After Donald Trump, it is the turn of Brazilian President Jair Bolsonaro to threaten to leave the World Health Organization (WHO). After the United Nations agency warned Latin American governments of the risk of lifting containment measures before it successfully slowed the spread of the coronavirus epidemic in the region, the Brazilian head of state warned Friday June 5 that he could withdraw his country from WHO to protest against his "ideological bias". 

>> Read: Covid-19: Brazil, the future epicenter of the epidemic?

"I tell you here, the United States left WHO, we are considering it in the future (...). Either WHO works without ideological bias, or we are leaving it too. "We don't need outsiders to give their feelings about health here," he told reporters in Brasilia. 

The return of hydroxychloroquine 

Throughout the coronavirus crisis, Bolsonaro mimicked Trump by minimizing the severity of the disease, urging him to maintain normal activity, and praising the effectiveness of a treatment that divides scientists, the hydroxychloroquine. 

Speaking on the latter subject, the Brazilian president said he was not surprised that a study in the medical journal The Lancet, which concluded that the treatment was useless, was strongly questioned and then withdrawn. This withdrawal prompted the WHO to resume clinical trials on the molecule. "Trump took the money from them and they went back on everything," said Bolsonaro. "Chloroquine is back," he added.  

On Thursday, a new death record put Brazil ahead of Italy in terms of death toll.

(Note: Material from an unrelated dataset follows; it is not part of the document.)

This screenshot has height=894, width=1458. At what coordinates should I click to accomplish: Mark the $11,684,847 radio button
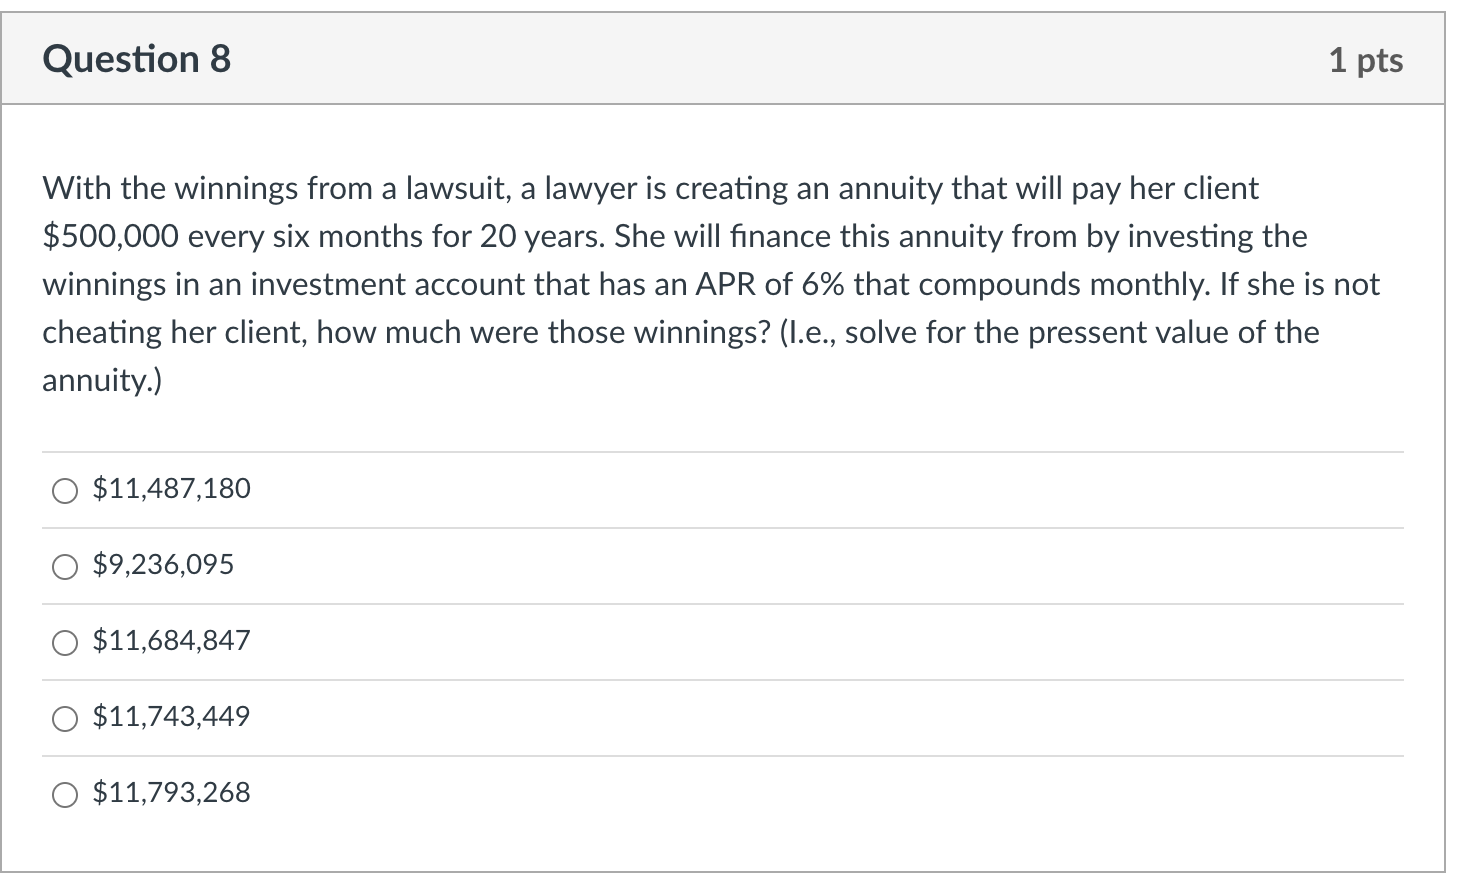(65, 642)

However, Bolsonaro continues to demand a rapid lifting of the ordered isolation measures, saying that the economic cost of the epidemic outweighs the health risks. 

“A slight flu” 

In an editorial published in the Sao Paulo newspaper Folha, the daily noted that only 100 days have passed since Bolsonaro described the virus that "kills one Brazilian per minute" as "a mild flu". 

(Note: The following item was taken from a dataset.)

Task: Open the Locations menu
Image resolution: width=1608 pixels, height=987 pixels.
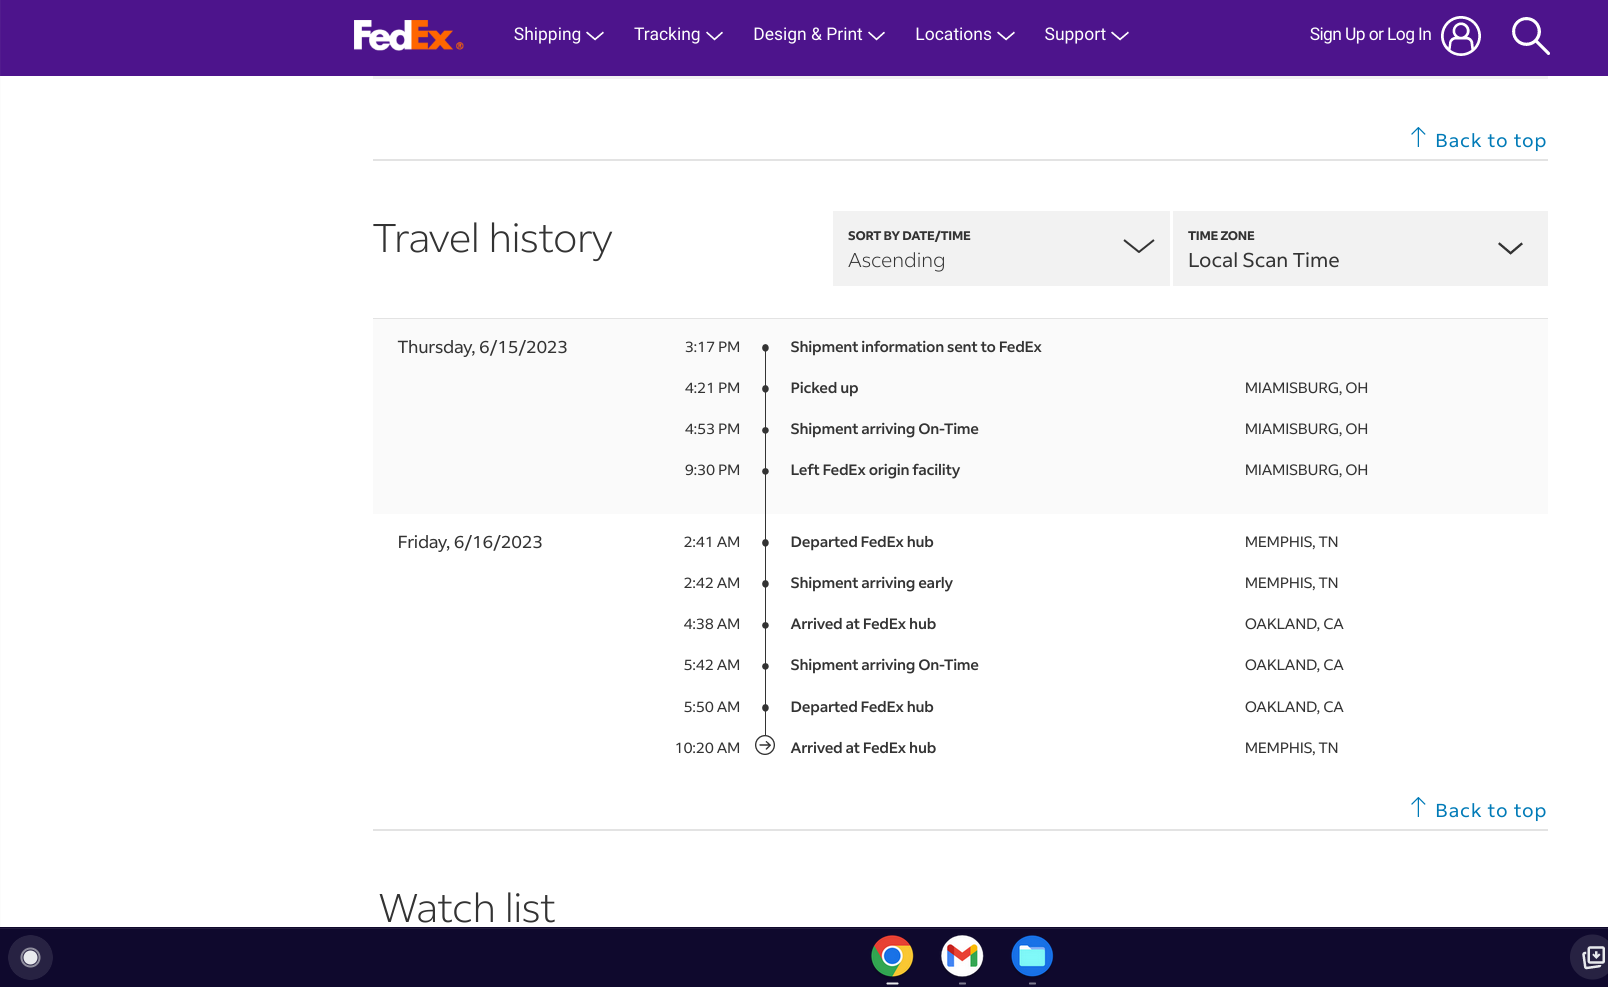Action: (964, 35)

"While you are reading this, a Brazilian died from the coronavirus," the newspaper said. The two most populous countries in Latin America, Brazil and Mexico, see their rates of coronavirus infections be much higher than those of other countries in the region. 

On Friday evening, Brazil reported an additional 1,005 deaths and Mexico recorded 625. The country became the third highest in the world, behind the United States and the United Kingdom, but ahead of Italy . In total, Brazil has identified more than 645,000 cases, a number that many specialists consider largely undervalued, due to the lack of sufficient tests.